(Extracted records)

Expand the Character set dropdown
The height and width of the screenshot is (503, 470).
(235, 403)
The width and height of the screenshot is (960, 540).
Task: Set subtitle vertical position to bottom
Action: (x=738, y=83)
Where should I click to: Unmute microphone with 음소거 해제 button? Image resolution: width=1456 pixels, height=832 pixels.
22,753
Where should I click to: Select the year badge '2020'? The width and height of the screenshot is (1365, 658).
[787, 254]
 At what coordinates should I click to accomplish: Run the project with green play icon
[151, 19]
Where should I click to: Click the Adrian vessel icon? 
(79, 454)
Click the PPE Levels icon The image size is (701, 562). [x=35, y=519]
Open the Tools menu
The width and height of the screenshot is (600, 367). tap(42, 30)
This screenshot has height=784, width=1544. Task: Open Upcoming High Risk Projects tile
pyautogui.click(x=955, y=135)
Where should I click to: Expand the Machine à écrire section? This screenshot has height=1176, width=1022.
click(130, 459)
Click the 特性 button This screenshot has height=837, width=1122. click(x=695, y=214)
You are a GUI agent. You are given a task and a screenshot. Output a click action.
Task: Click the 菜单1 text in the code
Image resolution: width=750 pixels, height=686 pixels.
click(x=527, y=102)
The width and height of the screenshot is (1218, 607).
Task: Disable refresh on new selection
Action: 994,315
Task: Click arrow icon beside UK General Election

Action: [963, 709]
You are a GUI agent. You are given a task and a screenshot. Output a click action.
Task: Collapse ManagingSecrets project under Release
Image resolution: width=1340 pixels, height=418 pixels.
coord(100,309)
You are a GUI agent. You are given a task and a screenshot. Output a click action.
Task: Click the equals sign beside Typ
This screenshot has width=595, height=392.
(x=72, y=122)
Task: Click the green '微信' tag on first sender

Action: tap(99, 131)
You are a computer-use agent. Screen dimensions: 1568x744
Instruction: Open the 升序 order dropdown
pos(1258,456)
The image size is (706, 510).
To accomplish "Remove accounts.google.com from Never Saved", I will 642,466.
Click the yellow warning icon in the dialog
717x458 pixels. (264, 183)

(End Extracted records)

> Exercise instructions:
Retype, exactly as written, everything from the first line of the data above through the line containing "Click the PPE". Nothing else should appear.

> Result of the exercise:
Expand the Character set dropdown
The height and width of the screenshot is (503, 470).
(235, 403)
The width and height of the screenshot is (960, 540).
Task: Set subtitle vertical position to bottom
Action: (x=738, y=83)
Where should I click to: Unmute microphone with 음소거 해제 button? Image resolution: width=1456 pixels, height=832 pixels.
22,753
Where should I click to: Select the year badge '2020'? The width and height of the screenshot is (1365, 658).
[787, 254]
 At what coordinates should I click to accomplish: Run the project with green play icon
[151, 19]
Where should I click to: Click the Adrian vessel icon? 
(79, 454)
Click the PPE Levels icon The image size is (701, 562). [x=35, y=519]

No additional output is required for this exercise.